Conduct in Rigid Container-Not Contained Mode
Three participants experienced an authoritative attitude of providers toward them, i.e., those providers know best what they need and want, rather than empowering them. Disempowerment was conscious. Participants reported that their views were unheard. Providers were perceived as technical, alienated, uncaring. Lack of provider presence made participants feel that the providers do not see them; they felt objectified, vulnerable, and powerless (4). They felt marginalized, and their self-value depreciated, exacerbating their anxiety and distress. To our surprise, six of the participants who experienced a rigid container-contained mode, expressed empathy toward providers and justified their misconduct.

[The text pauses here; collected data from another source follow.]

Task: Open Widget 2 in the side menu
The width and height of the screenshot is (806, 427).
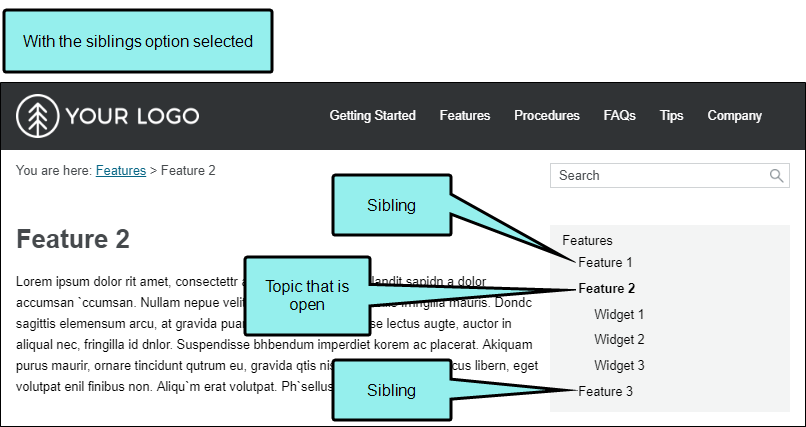Action: pyautogui.click(x=619, y=339)
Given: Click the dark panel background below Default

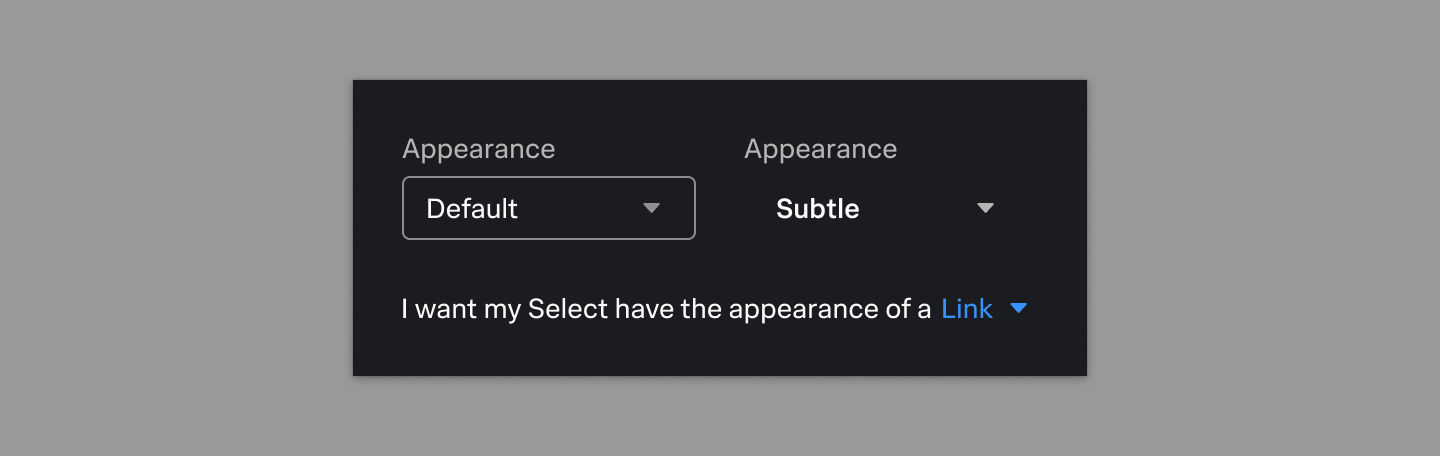Looking at the screenshot, I should point(548,265).
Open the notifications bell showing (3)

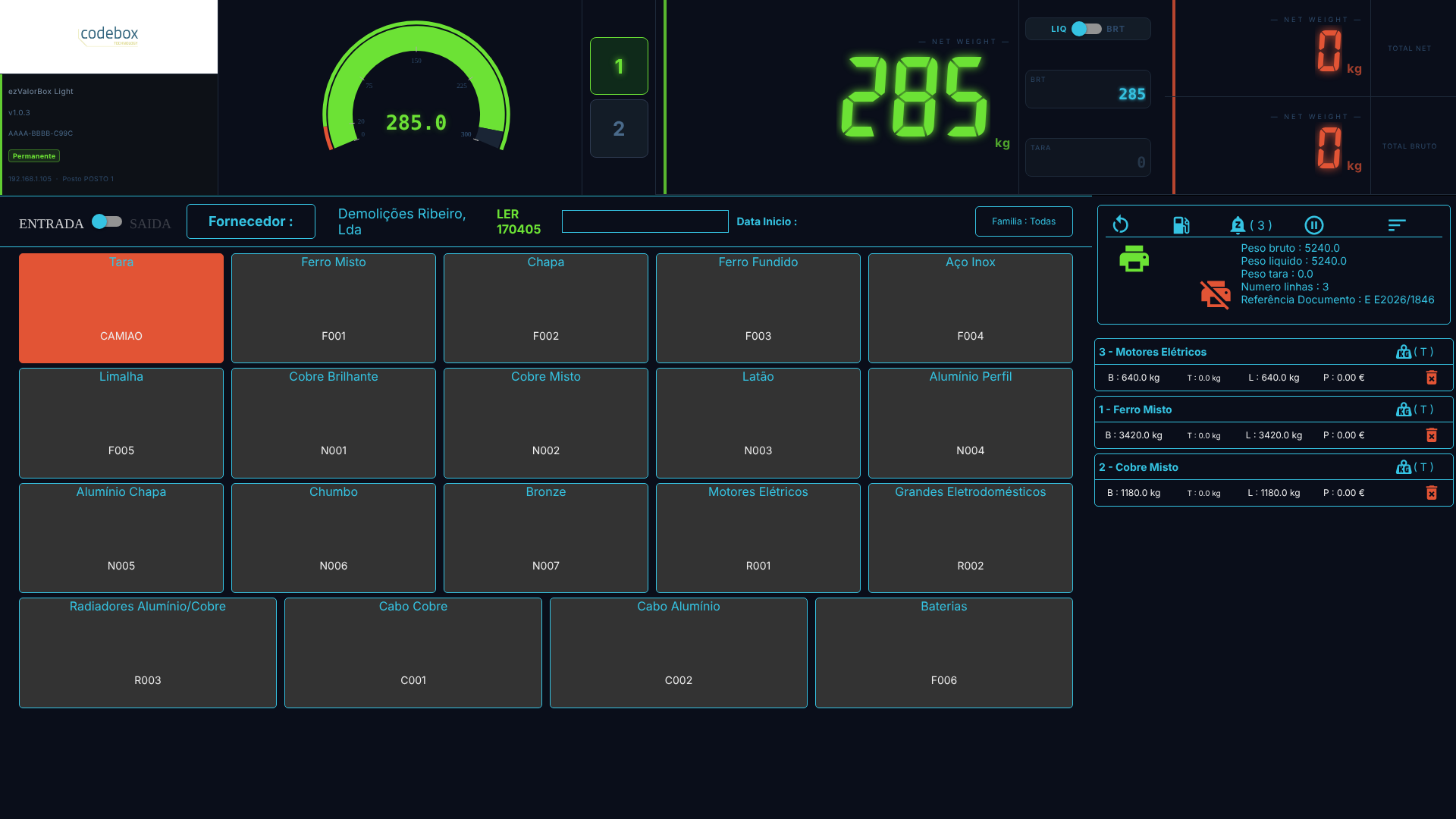(1250, 224)
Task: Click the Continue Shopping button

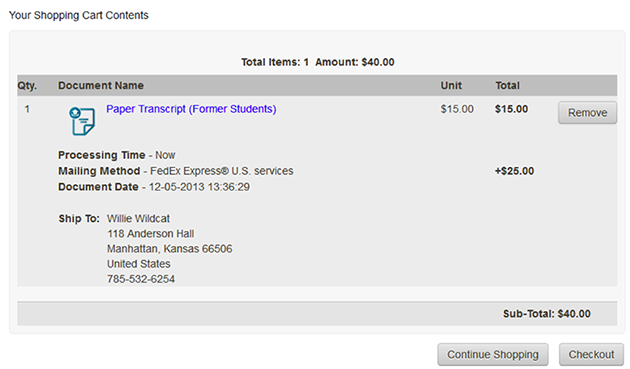Action: pyautogui.click(x=493, y=354)
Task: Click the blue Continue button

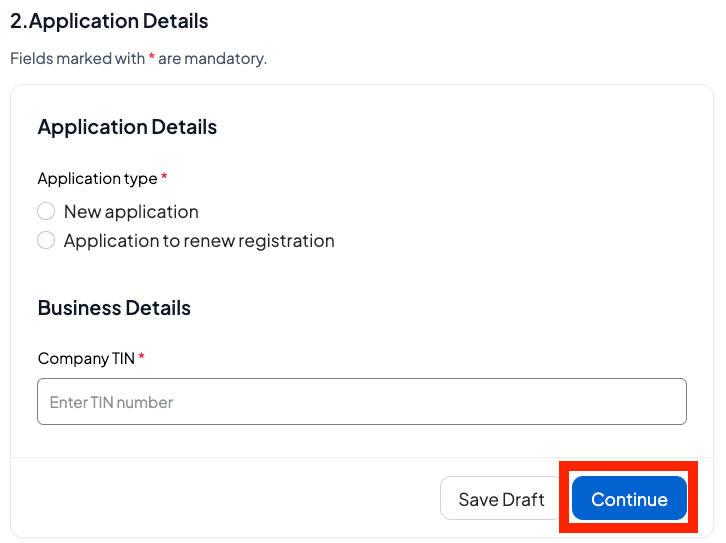Action: click(x=629, y=499)
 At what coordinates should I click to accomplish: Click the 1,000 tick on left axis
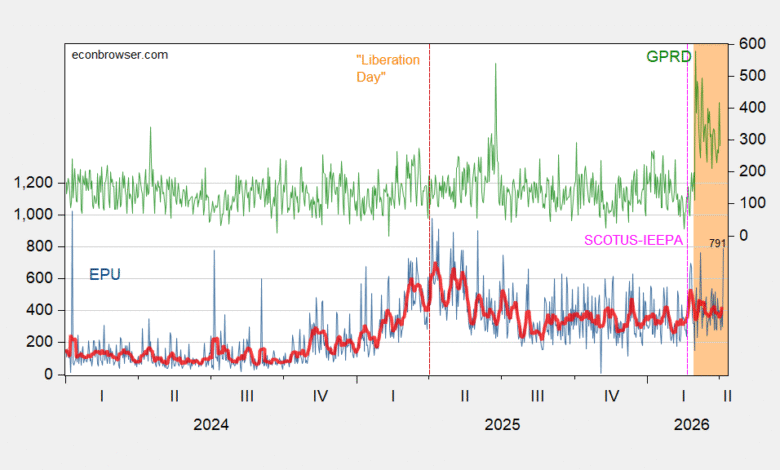pos(39,215)
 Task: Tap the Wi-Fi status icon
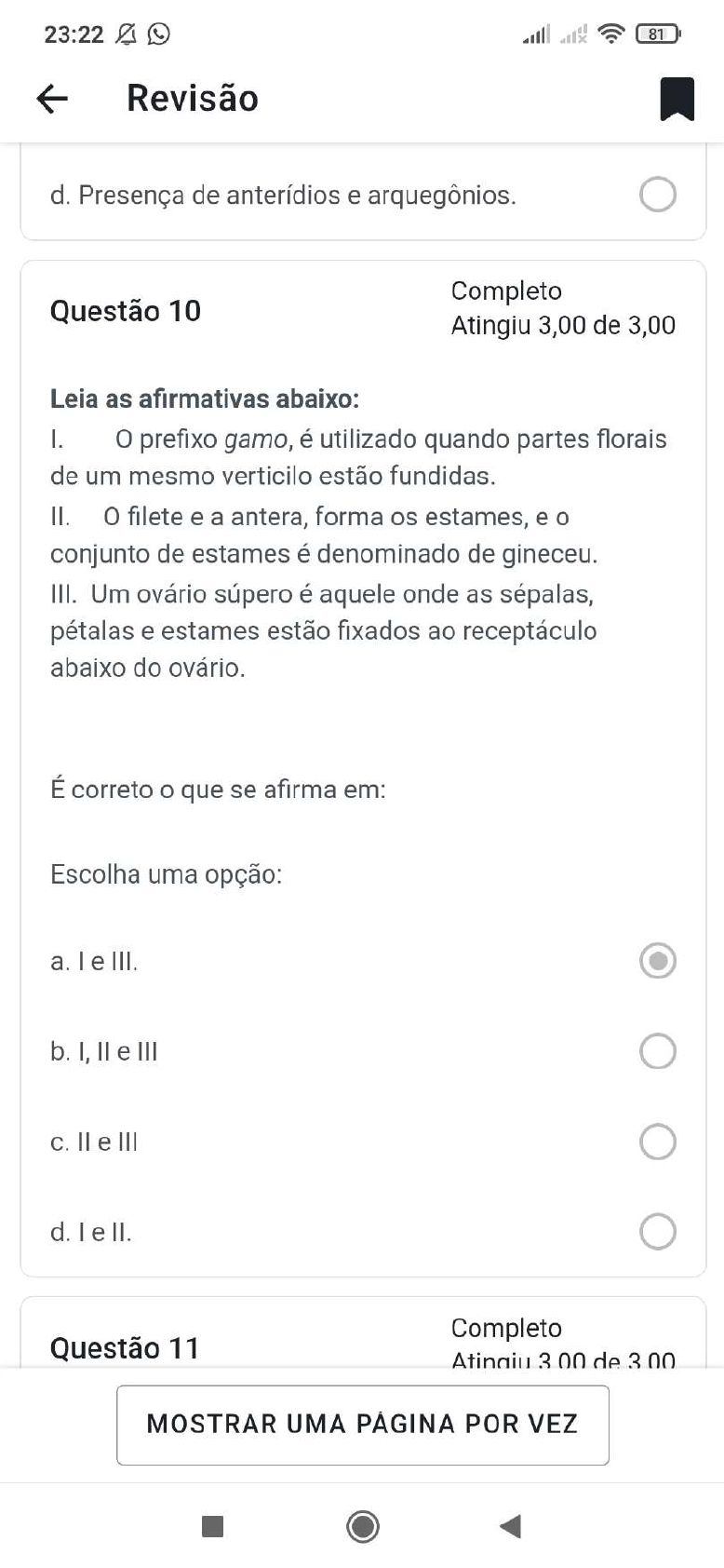coord(611,34)
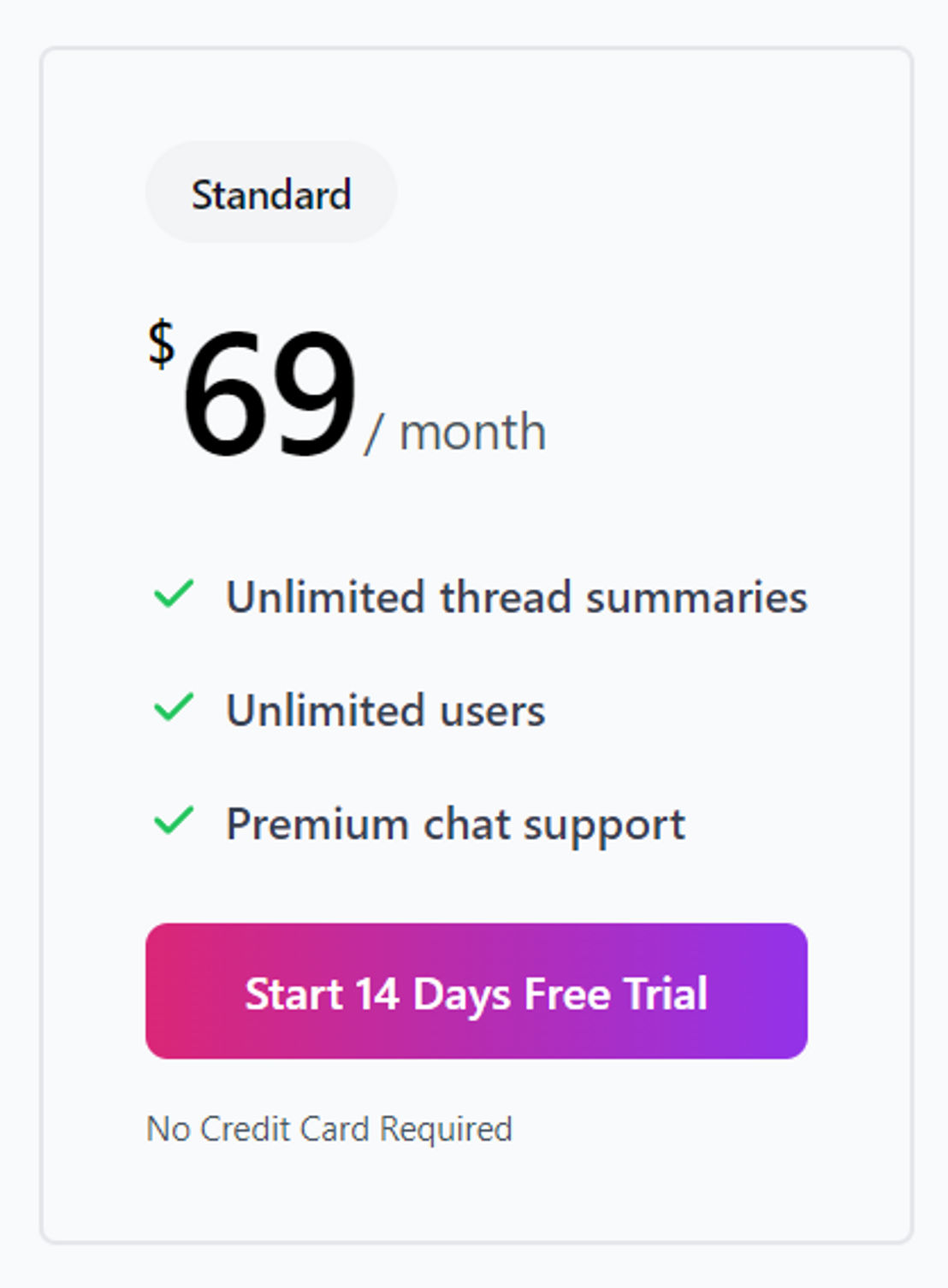Click the word Standard in the pill label

(271, 195)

Conduct in an Inverted Container-Not Contained Mode
Participants with poor experiences identified with the provider despite the poor experiences of lack of bedside manner, incompetency, and apathy toward participants and their basic needs. We named this paradoxical phenomenon, 'An Inverted Container', extending the three modes of container-contained to a fourth mode, representing the patient's defense mechanism in lengthy acute care hospitalizations. Our explanation of the inverted container phenomenon draws on the Stockholm syndrome (40, 41). The Stockholm syndrome refers to a paradoxical psychological phenomenon (based on an internal contradiction), when people who are held captive express appreciation, praise, and positive feelings toward their captors. These positive expressions seem irrational considering the captives' poor experiences but are viewed as a response typical under emotional pressure, depression, fear, anxiety, leading the captive to mistakenly interpret lack of abuse as a kind-hearted gesture (42, 43). This response provides the captive an artificial sense of safety (44). We view the inverted container as a mode in which the patient contains the provider, rather than the provider serving as a container for the patient. We view the inverted container as a specific response of dependent patients to their negative experiences with providers in relationships of asymmetrical power. We present the inverted container as a behavioral response to traumatic experiences.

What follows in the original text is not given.